In spite of their lives being impacted by the decisions of politicians, incarcerated people largely can’t vote. A 2024 report by The Sentencing Project estimated that four million people were unable to vote last year due to felony convictions—and that number is growing every year as more and more folks become incarcerated. While more left-leaning politicians like U.S. Senator Bernie Sanders have fought for our voting rights, many establishment Democrats like Biden have shied away from what they see as an unpopular idea. For instance, in 2021, 119 House Democrats voted with the GOP to defeat an amendment to an election reform bill that would have restored voting rights to incarcerated people. So, when a convicted felon stepped into our nation’s highest office, some of us felt a rare, if misguided, glimmer of hope.
A few days after the election, after I finished leading the Islamic prayers and was about to head to the weight room, my friend Jamel Carlton plopped down next to me on the NJSP gym floor. “Bro, since Donald Trump won, do we get to vote now, too?” he asked me. I paused, considering the beige walls under the buzzing fluorescent lights. It was a good question. Vermont and Maine are the only states that currently allow anyone to vote regardless of criminal conviction, but given that Trump is also a convicted criminal, why not? After all, Trump is nothing if not a contrarian. “Sure,” I told Jamel. “Who knows?”
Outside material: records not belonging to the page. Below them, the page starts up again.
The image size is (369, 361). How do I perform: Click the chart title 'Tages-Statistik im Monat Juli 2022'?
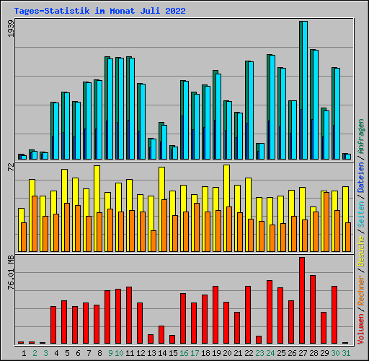point(99,11)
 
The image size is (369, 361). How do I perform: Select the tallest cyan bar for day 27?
point(303,90)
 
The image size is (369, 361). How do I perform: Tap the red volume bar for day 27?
point(302,300)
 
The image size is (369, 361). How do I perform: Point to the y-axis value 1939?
point(10,30)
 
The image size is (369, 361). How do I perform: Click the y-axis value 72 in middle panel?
point(10,168)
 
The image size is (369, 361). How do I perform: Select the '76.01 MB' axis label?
point(10,273)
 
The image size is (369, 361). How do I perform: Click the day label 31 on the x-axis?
point(346,353)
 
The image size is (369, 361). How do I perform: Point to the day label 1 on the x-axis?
point(25,353)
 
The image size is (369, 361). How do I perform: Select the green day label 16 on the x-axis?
point(184,353)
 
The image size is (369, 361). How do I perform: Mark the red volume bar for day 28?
point(313,309)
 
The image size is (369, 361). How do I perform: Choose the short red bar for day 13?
point(151,339)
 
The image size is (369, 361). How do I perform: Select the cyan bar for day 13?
point(153,149)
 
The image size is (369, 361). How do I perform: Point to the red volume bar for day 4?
point(53,325)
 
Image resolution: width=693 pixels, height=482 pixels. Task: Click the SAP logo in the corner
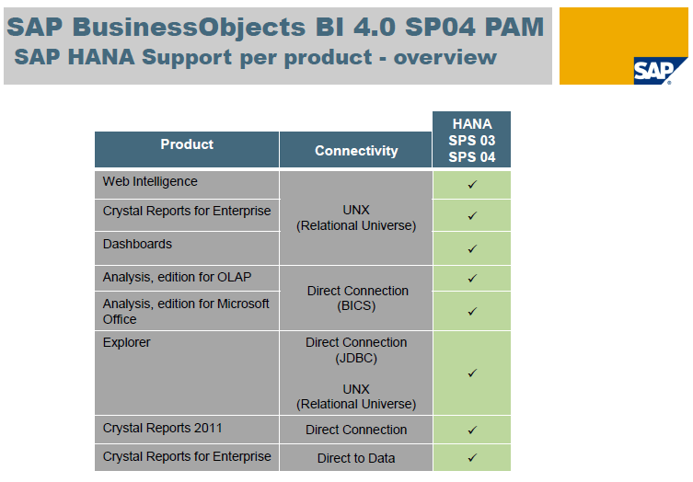[660, 70]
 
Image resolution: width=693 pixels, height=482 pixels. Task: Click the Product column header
[187, 144]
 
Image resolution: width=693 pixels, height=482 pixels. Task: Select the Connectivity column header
[356, 150]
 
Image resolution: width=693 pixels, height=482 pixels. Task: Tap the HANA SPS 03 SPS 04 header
[472, 140]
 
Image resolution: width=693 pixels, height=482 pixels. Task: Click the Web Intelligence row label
[150, 182]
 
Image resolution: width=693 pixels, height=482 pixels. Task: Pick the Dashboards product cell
[137, 245]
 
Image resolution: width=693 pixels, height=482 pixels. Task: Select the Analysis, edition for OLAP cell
[177, 277]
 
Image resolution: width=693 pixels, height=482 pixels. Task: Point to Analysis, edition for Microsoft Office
[186, 311]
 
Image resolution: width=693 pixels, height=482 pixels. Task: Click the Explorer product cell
[127, 343]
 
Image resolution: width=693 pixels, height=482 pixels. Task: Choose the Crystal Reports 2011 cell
[162, 429]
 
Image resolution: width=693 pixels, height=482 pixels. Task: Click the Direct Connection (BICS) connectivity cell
[356, 298]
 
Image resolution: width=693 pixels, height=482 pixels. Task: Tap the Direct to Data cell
[356, 457]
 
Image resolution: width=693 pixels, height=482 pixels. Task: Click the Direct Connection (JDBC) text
[356, 350]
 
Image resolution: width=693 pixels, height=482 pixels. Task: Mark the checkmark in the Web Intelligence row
[472, 185]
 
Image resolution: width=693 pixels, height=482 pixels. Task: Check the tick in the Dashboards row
[472, 248]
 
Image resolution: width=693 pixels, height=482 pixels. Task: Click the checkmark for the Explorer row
[472, 373]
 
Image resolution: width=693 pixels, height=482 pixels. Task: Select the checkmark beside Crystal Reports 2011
[472, 430]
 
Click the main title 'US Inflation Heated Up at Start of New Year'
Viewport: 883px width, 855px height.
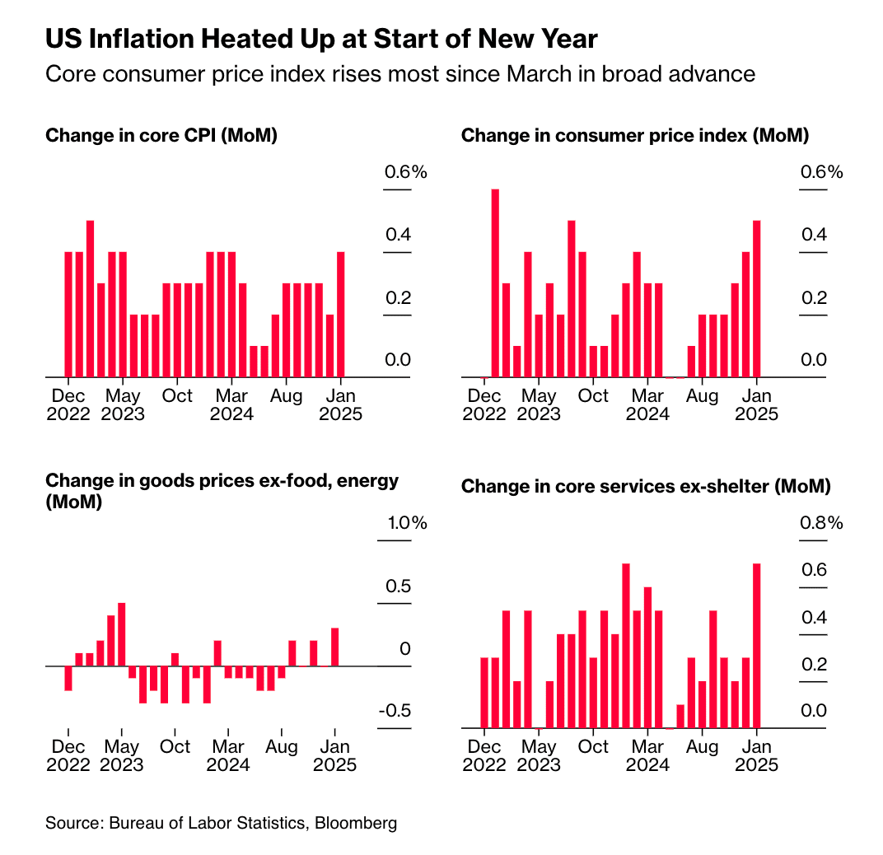pyautogui.click(x=321, y=39)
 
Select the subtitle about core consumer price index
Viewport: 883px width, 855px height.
pyautogui.click(x=399, y=74)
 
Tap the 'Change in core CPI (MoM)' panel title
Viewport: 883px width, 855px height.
pyautogui.click(x=161, y=135)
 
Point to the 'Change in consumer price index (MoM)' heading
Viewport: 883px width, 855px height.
pyautogui.click(x=635, y=135)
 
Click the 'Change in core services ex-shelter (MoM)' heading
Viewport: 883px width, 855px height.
pyautogui.click(x=646, y=486)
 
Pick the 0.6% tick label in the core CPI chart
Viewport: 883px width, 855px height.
pyautogui.click(x=406, y=172)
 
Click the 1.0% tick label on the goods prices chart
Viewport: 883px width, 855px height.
pyautogui.click(x=406, y=523)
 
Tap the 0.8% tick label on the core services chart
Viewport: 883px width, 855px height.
pyautogui.click(x=821, y=523)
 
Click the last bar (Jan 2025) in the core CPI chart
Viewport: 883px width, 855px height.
pyautogui.click(x=340, y=314)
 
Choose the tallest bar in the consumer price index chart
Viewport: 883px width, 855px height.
pyautogui.click(x=496, y=283)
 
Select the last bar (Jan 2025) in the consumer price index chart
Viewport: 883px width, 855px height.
pyautogui.click(x=756, y=298)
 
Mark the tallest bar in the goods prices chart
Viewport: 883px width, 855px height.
pyautogui.click(x=121, y=633)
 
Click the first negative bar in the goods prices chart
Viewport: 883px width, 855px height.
pyautogui.click(x=68, y=678)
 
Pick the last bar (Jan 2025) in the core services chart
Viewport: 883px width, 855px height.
pyautogui.click(x=756, y=645)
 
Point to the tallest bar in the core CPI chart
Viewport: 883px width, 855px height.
pyautogui.click(x=90, y=298)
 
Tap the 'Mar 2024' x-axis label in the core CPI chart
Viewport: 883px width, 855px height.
pyautogui.click(x=231, y=404)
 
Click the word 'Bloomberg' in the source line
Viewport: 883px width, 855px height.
pyautogui.click(x=355, y=823)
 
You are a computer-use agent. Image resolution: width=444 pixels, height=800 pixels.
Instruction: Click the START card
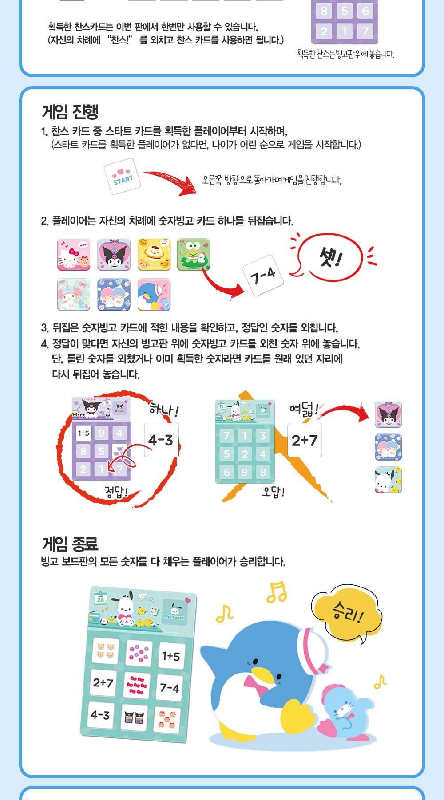(x=123, y=177)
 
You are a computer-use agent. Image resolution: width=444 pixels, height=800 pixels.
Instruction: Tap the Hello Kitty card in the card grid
(x=74, y=254)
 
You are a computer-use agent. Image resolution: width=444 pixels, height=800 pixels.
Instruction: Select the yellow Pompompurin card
(x=154, y=254)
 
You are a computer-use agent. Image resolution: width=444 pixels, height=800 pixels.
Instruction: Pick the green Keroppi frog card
(x=194, y=254)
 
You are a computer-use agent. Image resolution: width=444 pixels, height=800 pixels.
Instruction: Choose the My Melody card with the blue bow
(x=74, y=295)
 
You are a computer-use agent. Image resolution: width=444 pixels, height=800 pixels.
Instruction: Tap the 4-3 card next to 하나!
(x=161, y=440)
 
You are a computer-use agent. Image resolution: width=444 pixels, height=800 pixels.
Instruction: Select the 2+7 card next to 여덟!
(x=305, y=440)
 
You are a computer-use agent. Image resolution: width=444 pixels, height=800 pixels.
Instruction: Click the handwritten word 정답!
(x=116, y=492)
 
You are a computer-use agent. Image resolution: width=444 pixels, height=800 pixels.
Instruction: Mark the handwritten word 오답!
(x=273, y=492)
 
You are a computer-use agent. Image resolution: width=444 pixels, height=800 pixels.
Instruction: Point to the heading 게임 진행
(x=70, y=111)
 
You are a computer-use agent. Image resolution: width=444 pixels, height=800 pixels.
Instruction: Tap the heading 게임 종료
(x=70, y=544)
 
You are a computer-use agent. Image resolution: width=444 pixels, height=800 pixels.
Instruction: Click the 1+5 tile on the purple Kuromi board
(x=83, y=433)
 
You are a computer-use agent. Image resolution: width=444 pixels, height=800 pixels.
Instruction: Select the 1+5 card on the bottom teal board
(x=171, y=656)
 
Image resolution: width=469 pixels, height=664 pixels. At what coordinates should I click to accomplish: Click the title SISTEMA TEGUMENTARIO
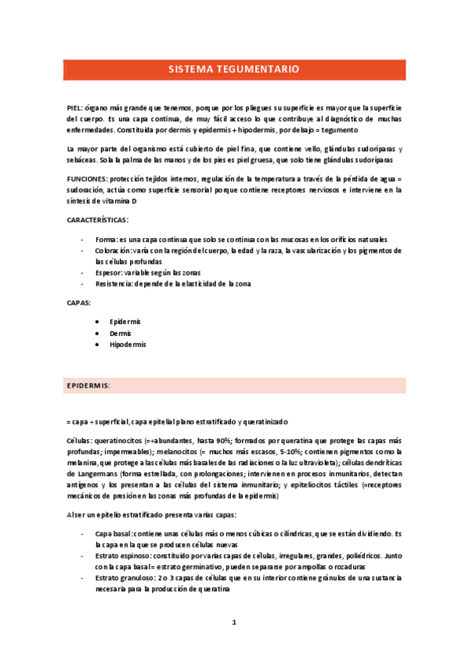[233, 69]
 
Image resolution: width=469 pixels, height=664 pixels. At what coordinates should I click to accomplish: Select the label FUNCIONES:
[87, 179]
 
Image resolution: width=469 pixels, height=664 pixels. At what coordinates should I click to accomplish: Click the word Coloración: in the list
[113, 251]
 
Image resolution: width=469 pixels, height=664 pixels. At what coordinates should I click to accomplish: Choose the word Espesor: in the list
[110, 272]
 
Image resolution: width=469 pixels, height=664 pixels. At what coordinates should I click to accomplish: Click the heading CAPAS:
[80, 302]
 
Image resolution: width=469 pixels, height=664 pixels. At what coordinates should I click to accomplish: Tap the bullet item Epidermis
[125, 322]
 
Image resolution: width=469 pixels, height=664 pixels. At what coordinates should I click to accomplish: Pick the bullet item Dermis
[121, 333]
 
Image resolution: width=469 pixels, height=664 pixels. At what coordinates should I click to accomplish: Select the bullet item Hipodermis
[128, 345]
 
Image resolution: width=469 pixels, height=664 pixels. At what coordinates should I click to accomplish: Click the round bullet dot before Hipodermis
[96, 345]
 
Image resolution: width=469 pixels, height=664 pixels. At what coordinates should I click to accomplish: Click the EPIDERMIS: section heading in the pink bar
[88, 386]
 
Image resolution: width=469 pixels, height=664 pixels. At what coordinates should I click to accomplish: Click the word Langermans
[96, 475]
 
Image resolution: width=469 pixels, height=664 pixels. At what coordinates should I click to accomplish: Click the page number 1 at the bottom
[233, 623]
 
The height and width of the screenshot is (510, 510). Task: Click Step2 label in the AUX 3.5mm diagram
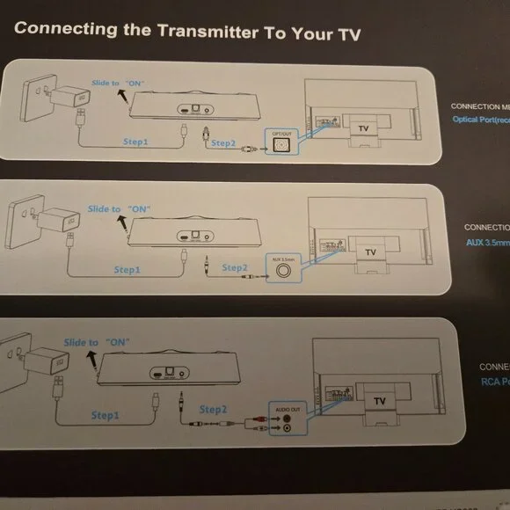coord(235,266)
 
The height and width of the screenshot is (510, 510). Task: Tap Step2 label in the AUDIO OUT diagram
coord(214,410)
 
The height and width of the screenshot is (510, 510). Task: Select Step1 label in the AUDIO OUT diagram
coord(111,413)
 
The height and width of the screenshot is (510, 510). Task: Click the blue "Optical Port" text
coord(479,119)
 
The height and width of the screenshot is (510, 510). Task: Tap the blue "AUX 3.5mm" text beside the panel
coord(487,248)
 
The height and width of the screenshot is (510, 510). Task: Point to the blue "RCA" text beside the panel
coord(492,382)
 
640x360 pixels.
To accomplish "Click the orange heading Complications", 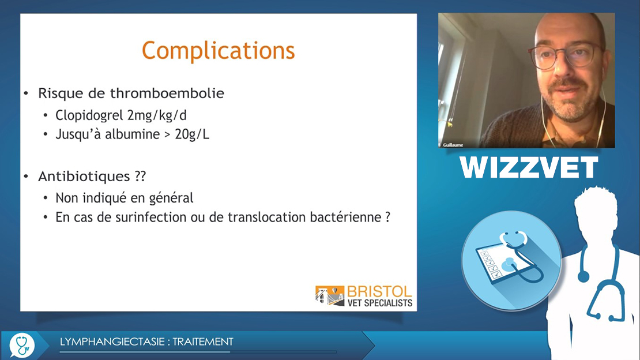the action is (219, 51).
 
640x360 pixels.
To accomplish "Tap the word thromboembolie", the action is (167, 93).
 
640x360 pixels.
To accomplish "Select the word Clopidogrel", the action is (89, 115).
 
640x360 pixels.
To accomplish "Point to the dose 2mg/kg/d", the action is (157, 115).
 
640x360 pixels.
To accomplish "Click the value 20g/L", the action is (192, 134).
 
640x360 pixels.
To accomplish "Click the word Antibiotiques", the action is (84, 176).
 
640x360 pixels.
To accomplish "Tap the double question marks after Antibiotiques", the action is (140, 176).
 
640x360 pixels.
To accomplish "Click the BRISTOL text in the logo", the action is (379, 292).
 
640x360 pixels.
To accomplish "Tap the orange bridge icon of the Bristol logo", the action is (330, 295).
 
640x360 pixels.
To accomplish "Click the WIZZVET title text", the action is (529, 167).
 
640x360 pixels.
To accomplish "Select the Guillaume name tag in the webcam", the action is (453, 145).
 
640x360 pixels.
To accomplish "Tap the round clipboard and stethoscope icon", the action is (511, 260).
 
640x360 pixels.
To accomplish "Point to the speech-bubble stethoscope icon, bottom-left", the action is (22, 346).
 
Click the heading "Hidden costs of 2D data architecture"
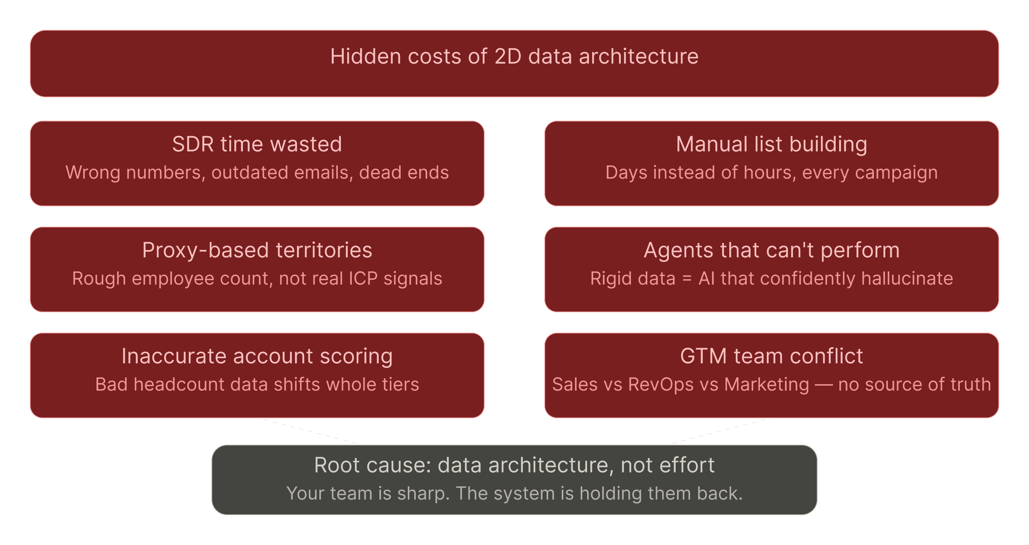click(514, 56)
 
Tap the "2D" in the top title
click(508, 56)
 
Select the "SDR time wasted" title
click(257, 144)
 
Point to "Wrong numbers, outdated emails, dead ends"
click(257, 173)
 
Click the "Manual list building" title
click(771, 144)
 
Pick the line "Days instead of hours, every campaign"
click(771, 173)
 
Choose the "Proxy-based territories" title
click(257, 250)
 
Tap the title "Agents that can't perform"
click(771, 250)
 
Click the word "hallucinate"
click(907, 279)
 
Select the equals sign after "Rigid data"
click(687, 279)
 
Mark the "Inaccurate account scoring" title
click(257, 356)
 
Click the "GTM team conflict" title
click(771, 356)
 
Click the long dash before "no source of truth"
click(823, 385)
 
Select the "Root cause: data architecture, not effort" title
click(514, 465)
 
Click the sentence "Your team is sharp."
click(368, 494)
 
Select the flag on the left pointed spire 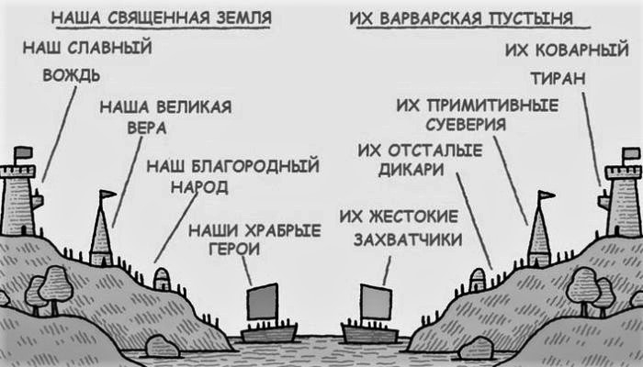pos(109,195)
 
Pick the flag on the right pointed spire pos(547,195)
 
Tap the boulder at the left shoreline pos(163,346)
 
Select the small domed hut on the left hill pos(162,277)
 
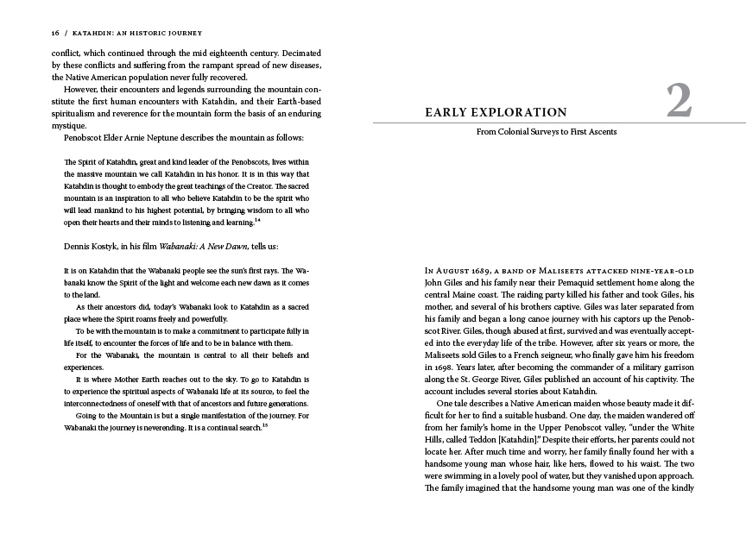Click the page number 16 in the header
click(x=54, y=33)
All that said, do I really think Trump will be good for America, let alone incarcerated people? Probably not. As my friend Martin “Pancho” Robles points out, “A lot of incarcerated people wanted Trump to win, but they seem to forget that during his first term he said that he did not like criminals.”
Still, some of my friends remain hopeful, preferring to take a “wait and see” approach to Trump’s second term. Perhaps that’s the best course of action when it comes to the mercurial President, who never ceases to surprise us—for better or worse.
Given how little the Democrats have done little to help us, some of my friends have taken to thinking, “Well, it couldn’t get any worse.” In light of that, Trump seems worth a gamble. What do they got to lose?